Where will we get the data from?- dton.io
Dton.io is a blockchain indexer, which means it collects information from each new block into its database. You can make GraphQL queries into this database and thus collect historical information without parsing the entire blockchain.
The two most important sources of dton.io data are the transaction table and a view of the latest state of wallets/accounts on the network. There are also various auxiliary views.
In this tutorial, we will need a table of transactions and a view with a pre-calculated number of certain transactions.
How to find the necessary transactions
The dton.io indexer allows you to retrieve information using GraphQL queries, and here we have a query fish:
query = """
query MyQuery {
}
"""
What to do next? - there are more than a hundred possible arguments. The algorithm is simple in words, complex in details:
We study smart contracts that interest us
Then capture the message chains between contracts that we need
From the two steps above we get the arguments for our request
Let's start with smart contracts.
What are Jettons?
Jetton is a standard fungible token in the TON network.
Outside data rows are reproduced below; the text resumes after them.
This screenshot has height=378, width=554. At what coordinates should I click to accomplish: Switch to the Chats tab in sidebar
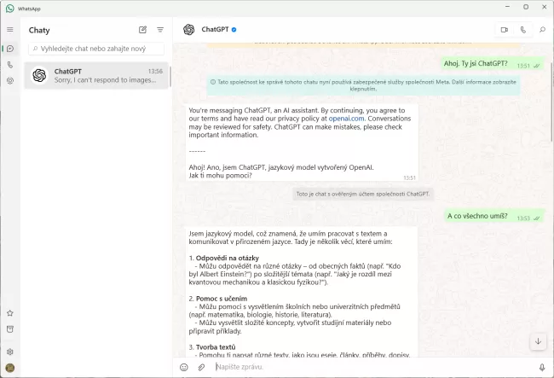[10, 49]
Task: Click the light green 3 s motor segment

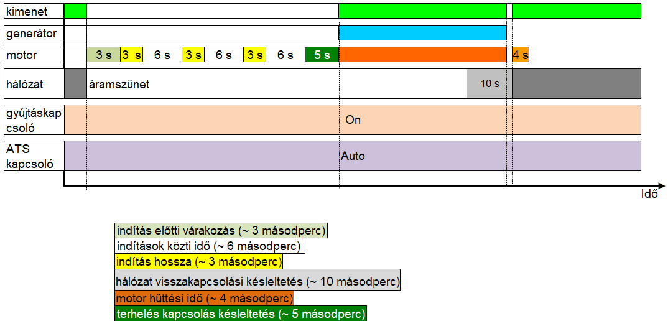Action: [103, 55]
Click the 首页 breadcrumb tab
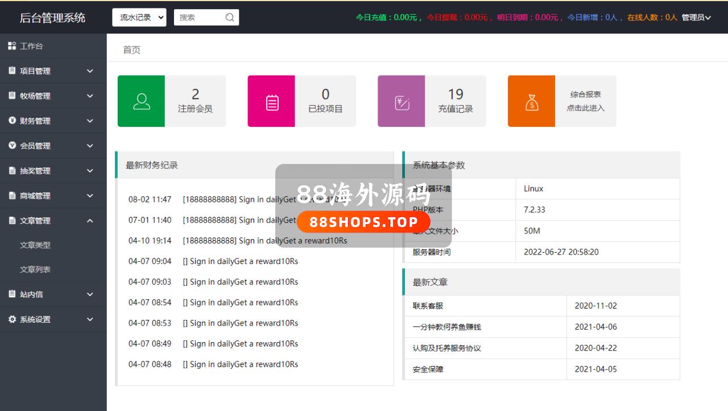 [132, 50]
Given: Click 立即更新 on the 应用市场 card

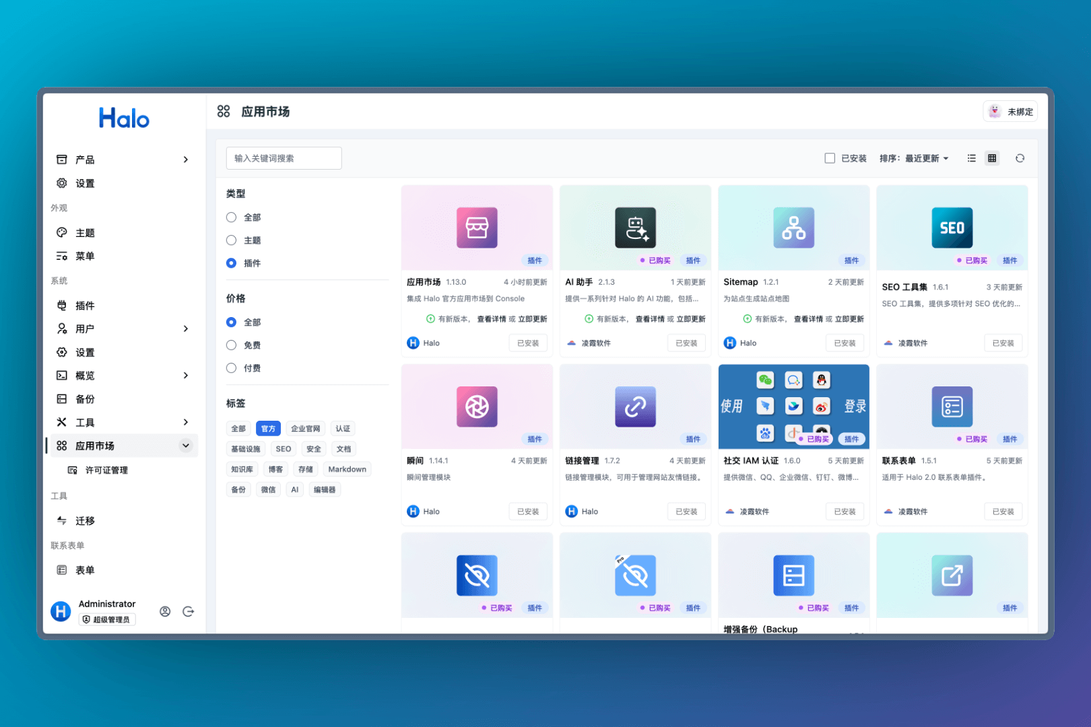Looking at the screenshot, I should coord(532,319).
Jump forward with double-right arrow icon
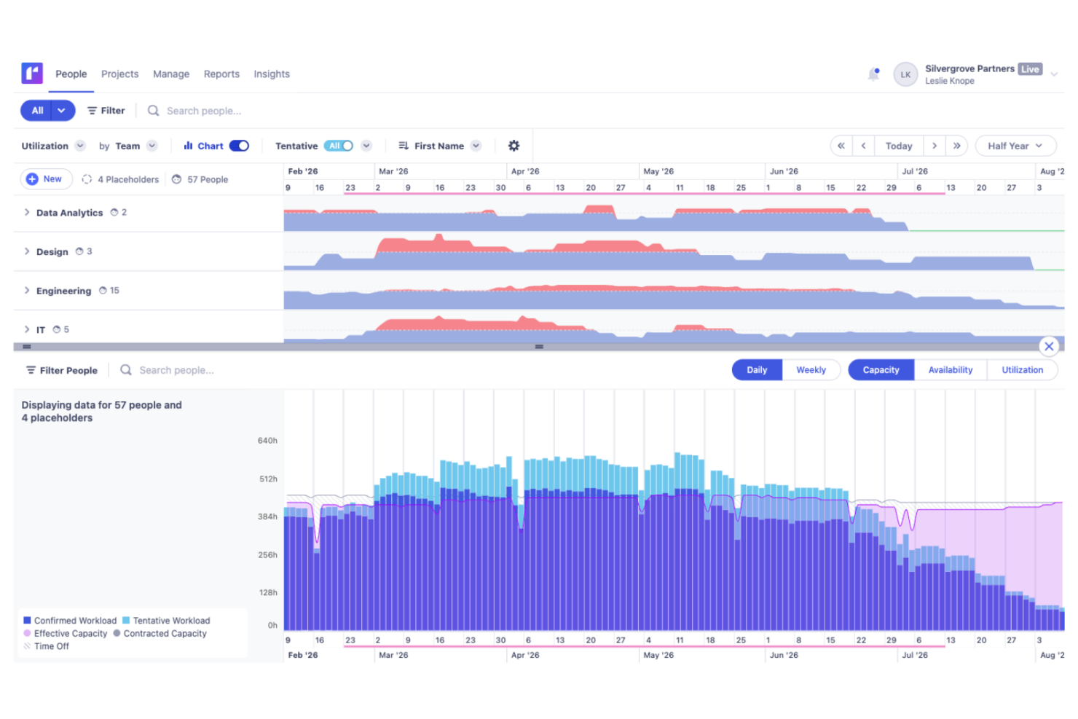The image size is (1078, 719). [x=956, y=146]
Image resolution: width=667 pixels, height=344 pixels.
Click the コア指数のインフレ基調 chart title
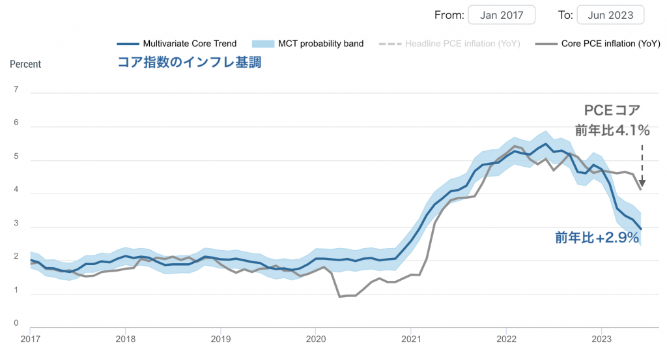[189, 63]
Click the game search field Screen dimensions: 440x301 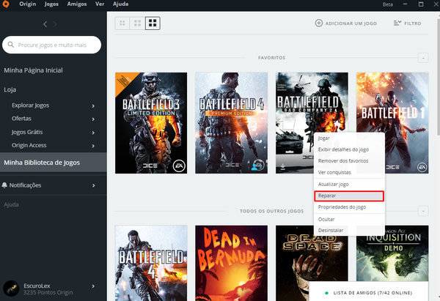click(x=53, y=45)
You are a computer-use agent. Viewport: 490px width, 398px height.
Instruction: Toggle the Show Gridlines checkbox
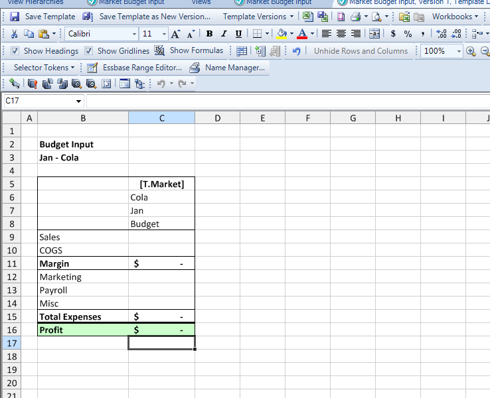point(89,51)
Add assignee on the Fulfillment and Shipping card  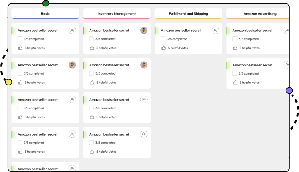click(215, 30)
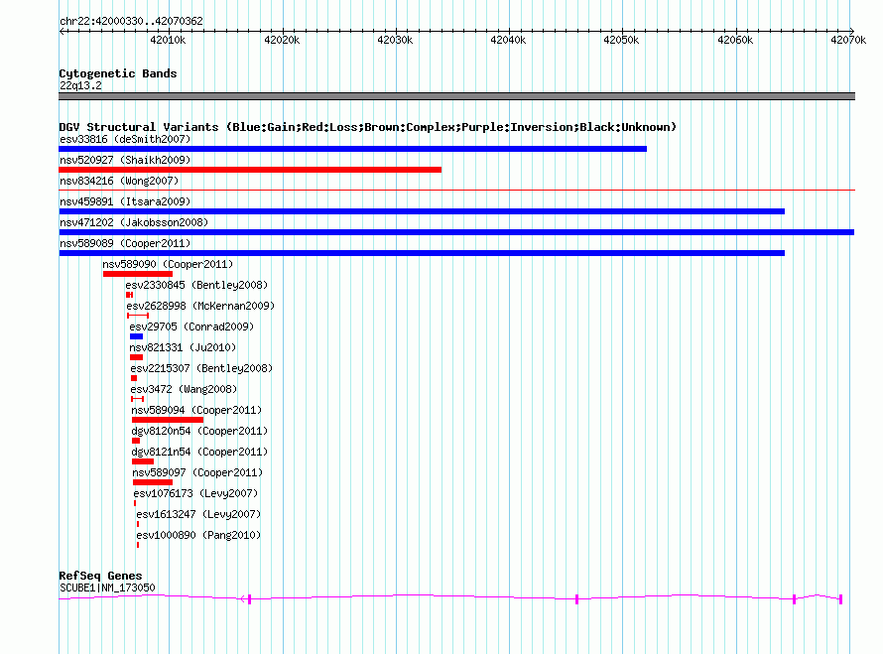
Task: Select the esv1613247 (Levy2007) variant label
Action: pos(197,514)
In order for tokens to be used in other applications (from wallets to decentralized exchanges), standards for smart contract interfaces for tokens are being introduced. The interface in this case is a certain signature - (the syntactic construction of a function declaration.
Smart contract standards require public discussion. In TON it happens here - https://github.com/ton-blockchain/TEPs/blob/master/text/0074-jettons-standard.md
The basic logic is written inside, and there is also some simple implementation.
Consider the Token standard
We will not analyze the Jetton standard in detail, since I have a separate article about it -
https://github.com/romanovichim/TonFunClessons_ru/blob/main/lessons/smartcontract/9lesson/ninthlesson.md. Let us note the key ideas at this stage:
Token standard The token must consist of two types of smart contracts:
- master contract
- contract wallet
Each Token has a main smart contract (we'll call it a master contract), which is used to mint new Jettons, account for the total supply, and provide general information about the token.
Information about the number of tokens owned by each user is stored in smart contracts called Jetton wallet.
Internal transfer
After the initial familiarization with smart contracts, you need to pay attention to op codes - this is the code that displays what the smart contract should do.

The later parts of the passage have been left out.